If you haven’t filled your tag yet, it’s going happen soon. And when you shoot that buck, your friends are going to want to see it, and you’re going to want a memento. That’s why being able to take a good field photo (which has somehow been horribly dubbed a “hero shot”) is so important. To me, this is every bit as important as taxidermy. Nothing captures the memory of how that buck looked and the place you hunted better than a good harvest pic.

I’m always a little shocked at how bad so many field shots are–especially when taking a good one is, in fact, not that hard to do. Early this month F&S Wild Chef David Draper and I were on an Oklahoma hunt together. Draper shot a beautiful, mature 6-point on the last afternoon, and I was there for his photo shoot (go here for one of [Draper’s best shots](/blogs/south- central-rut-report/2012/10/bucks-acting-rutty-weeks-early-western-oklahoma)). After taking some photos of Dave and his deer, I took some frames of Van Holmes, a rep from Yamaha, as he shot some pics of Draper.

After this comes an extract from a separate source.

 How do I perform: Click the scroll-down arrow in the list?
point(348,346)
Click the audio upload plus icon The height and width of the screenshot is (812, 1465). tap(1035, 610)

This photo illustrates some of the keys to taking a great field photo, including:

[1] Clean the deer up (wipe any blood off the mouth, nose, and carcass with a wet rag) and get him up on a rise or knoll. This makes the deer look particularly impressive.

[2] Have the hunter stay in full field gear and tip his hat up so his face isn’t covered in shadow.

[3] Find a spot that captures the habitat. The foreground grasses and wide-open skyline, here, are a perfect reminder of Oklahoma’s sprawling prairie.

[4] Skylight the antlers, if possible. If horizon is hard to find, pose the buck with his antlers against a high-contrast background; a white-racked buck looks great against dark spruce timber or red oak leaves, for example. Keep brush and weeds out of the background immediately behind the rack.

[5] Shoot the photos from a position slightly lower than the hunter and deer. Nothing shrinks a deer like shooting from an elevated position. Note how Van is not only downhill, but also kneeling.

[6] Try different angles. Move around to capture different angles of the deer and background. Also, have the hunter turn the buck’s head highlight different aspects of the rack.

That’s it. Sound difficult and time consuming? We dragged Draper’s deer onto that knob, cleaned it (and Dave) up, shot the heck out of it, and loaded it back up in less than 15 minutes. Not a bad investment for photos that will last a lifetime.